LAWS(MAD)-2012-1-167

STATE OF TAMIL NADU REP BY THE DEPUTY COMMISSIONER CHENNAI DIVISION Vs. TVL GUPTA IRON AND STEEL COMPANY

Decided On January 19, 2012
STATE OF TAMIL NADU REP.BY THE DEPUTY COMMISSIONER (CT) CHENNAI (NORTH) DIVISION Appellant
V/S
TVL GUPTA IRON AND STEEL COMPANY Respondents

JUDGEMENT

(1.) The above tax case revision petitions are filed by the Revenue challenging the order of the Tamil Nadu Sales Tax Appellate Tribunal (Main Bench), Chennai dated 26.7.2000 made in S.T.A.Nos.11 and 13 of 1998 for the assessment years 1989-90 and 1992-93 and raising the following substantial question of law:

(2.) The facts giving rise to the present revision petitions are as follows. The respondent-Tvl.Gupta Iron & Steel Company are the dealers in iron and steel.

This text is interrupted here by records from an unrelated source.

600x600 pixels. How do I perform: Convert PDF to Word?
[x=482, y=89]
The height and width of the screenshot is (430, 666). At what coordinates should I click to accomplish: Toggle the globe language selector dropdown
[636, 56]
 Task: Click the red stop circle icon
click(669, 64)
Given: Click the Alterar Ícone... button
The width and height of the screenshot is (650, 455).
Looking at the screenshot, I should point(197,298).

For the assessment year 1989-90, the assessee reported Nil taxable turnover and total turnover of Rs. 57,87,441.69. Their place of business was inspected by the officers of Enforcement Wing on 26.2.90 and based on the details gathered from the assessee during spot enquiry and the verification of records in the assessment circle, it was noticed that certain purchases were made by the assessee from non-existing dealers and whose registration were cancelled prior to the purchase. The details of the non-existing dealers are Tvl.Omega Enterprises, S.M.Traders and Steel Syndicate. Similarly for the assessment year 1992-93, it was noticed that the purchases were made from non-existing dealers. Based on the inspection, notices were issued to the assessee and revised assessment orders together with penalty under Section 12(3) at the rate of 150 per cent of the tax due were confirmed by holding that the assessee did not prove the bona fide of the purchase and there were no materials to prove the genuineness of the purchase and that such purchases were made from non-existing dealers namely, Santhi Traders and Selvam Traders whose registration had been cancelled prior to the date of purchase.

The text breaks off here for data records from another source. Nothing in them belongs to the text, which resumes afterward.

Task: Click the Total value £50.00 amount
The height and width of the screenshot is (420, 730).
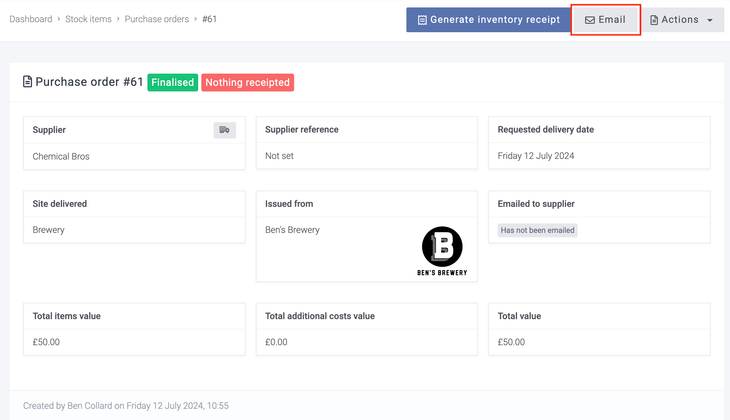Action: click(x=511, y=342)
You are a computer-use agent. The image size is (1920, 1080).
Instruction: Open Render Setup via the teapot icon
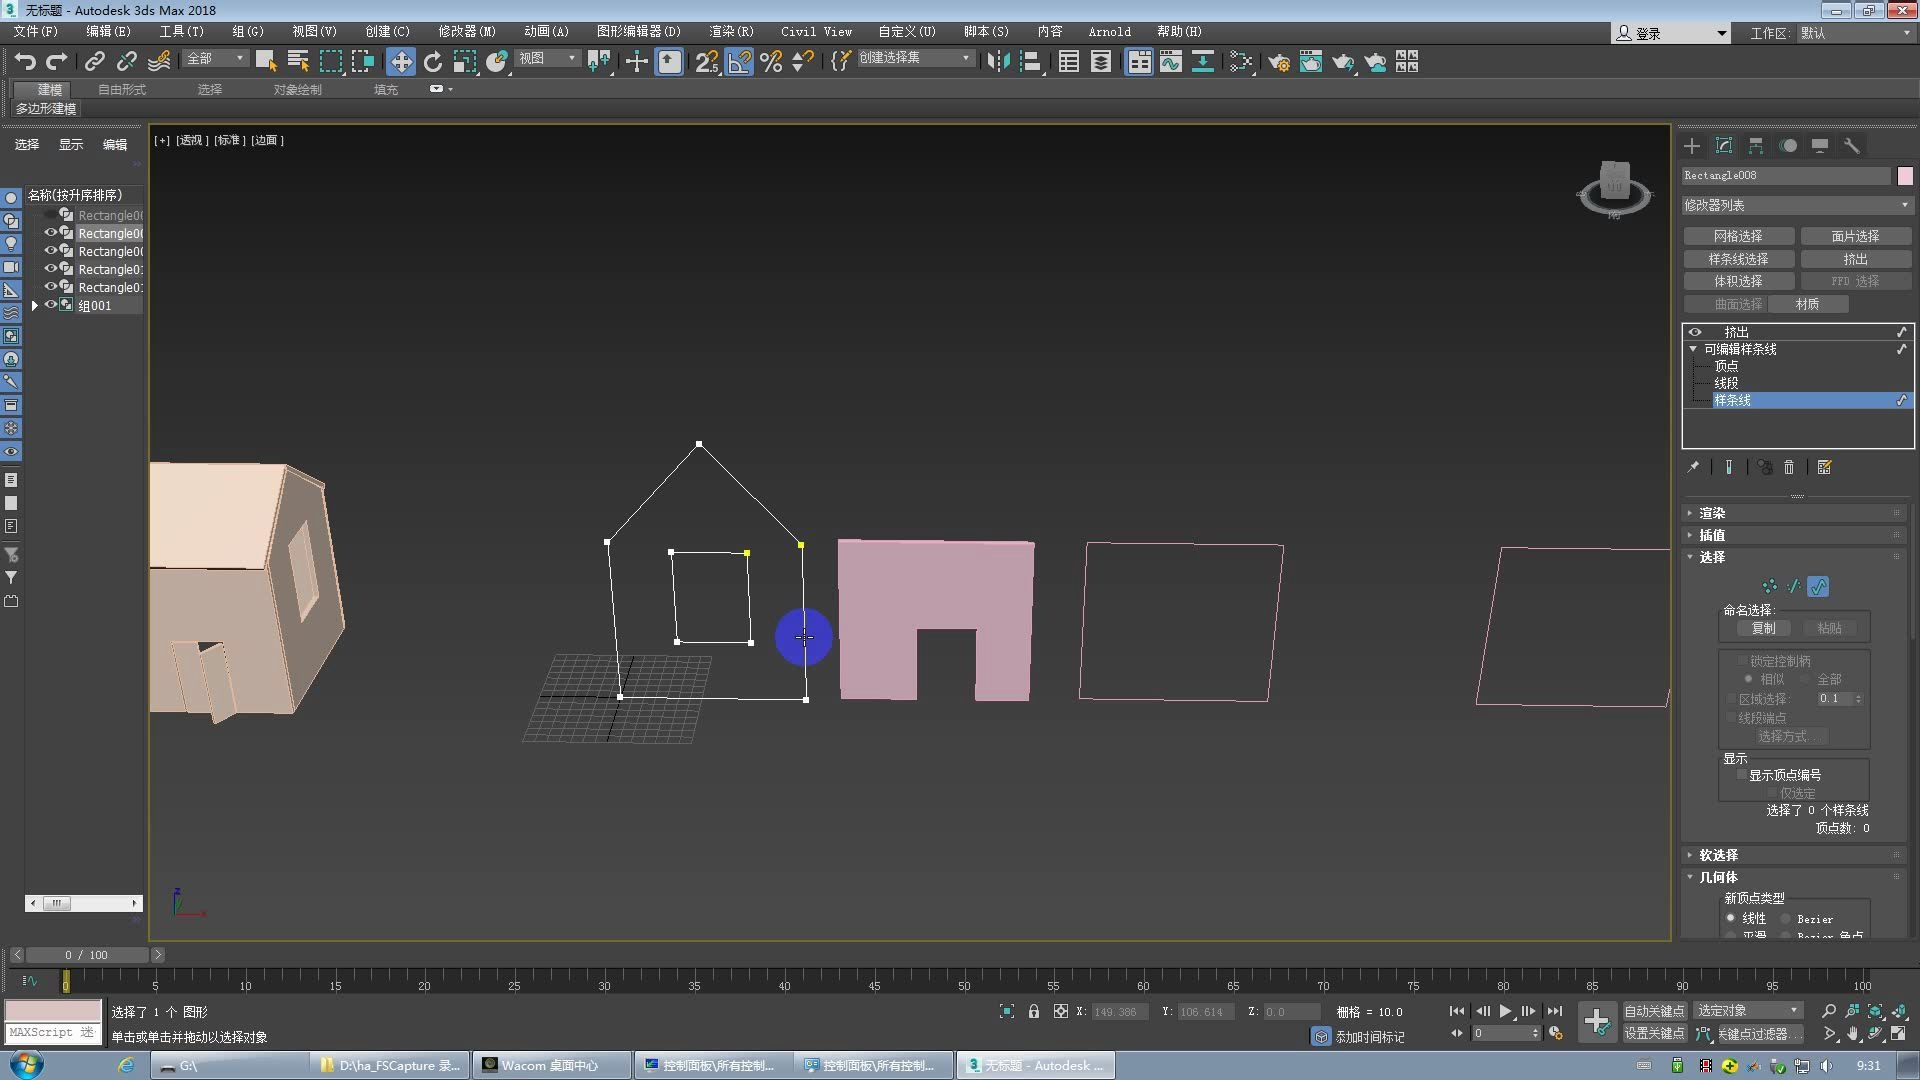[1279, 62]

(3.) Questioning the assessment orders, the assessee preferred two appeals before the Appellate Assistant Commissioner(CT), Chennai, who also found that the alleged purchases were made by the assessee from non-existing dealers whose registration were cancelled prior to the purchases. Nevertheless, the Appellate Assistant Commissioner found that the assessee can be taken to have purchased the goods representing 50 per cent of the escaped turnover from local dealers and therefore to that extent the sale should be taken to be second sale. Accordingly, the first appellate authority adopted the ratio of 50:50 for the disputed turnover, namely, as first sale and second sale respectively and ordered exemption on the turnover in respect of the second sales on the ground that all the purchases had been made from local dealers. Simultaneously, the first appellate authority also reduced the penalty in respect of the assessment year 1989-90 and no penalty was imposed in respect of the assessment year 1992-93.